> DIRECTIONS
Copy each of the rows below word for word, leaving nothing out and changing nothing.

start INFORMATION SUPPLIED

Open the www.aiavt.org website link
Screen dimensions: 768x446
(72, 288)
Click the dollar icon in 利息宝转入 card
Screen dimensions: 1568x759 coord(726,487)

end INFORMATION SUPPLIED

> RESULT FOR THIS TASK
Open the www.aiavt.org website link
Screen dimensions: 768x446
(72, 288)
Click the dollar icon in 利息宝转入 card
Screen dimensions: 1568x759 coord(726,487)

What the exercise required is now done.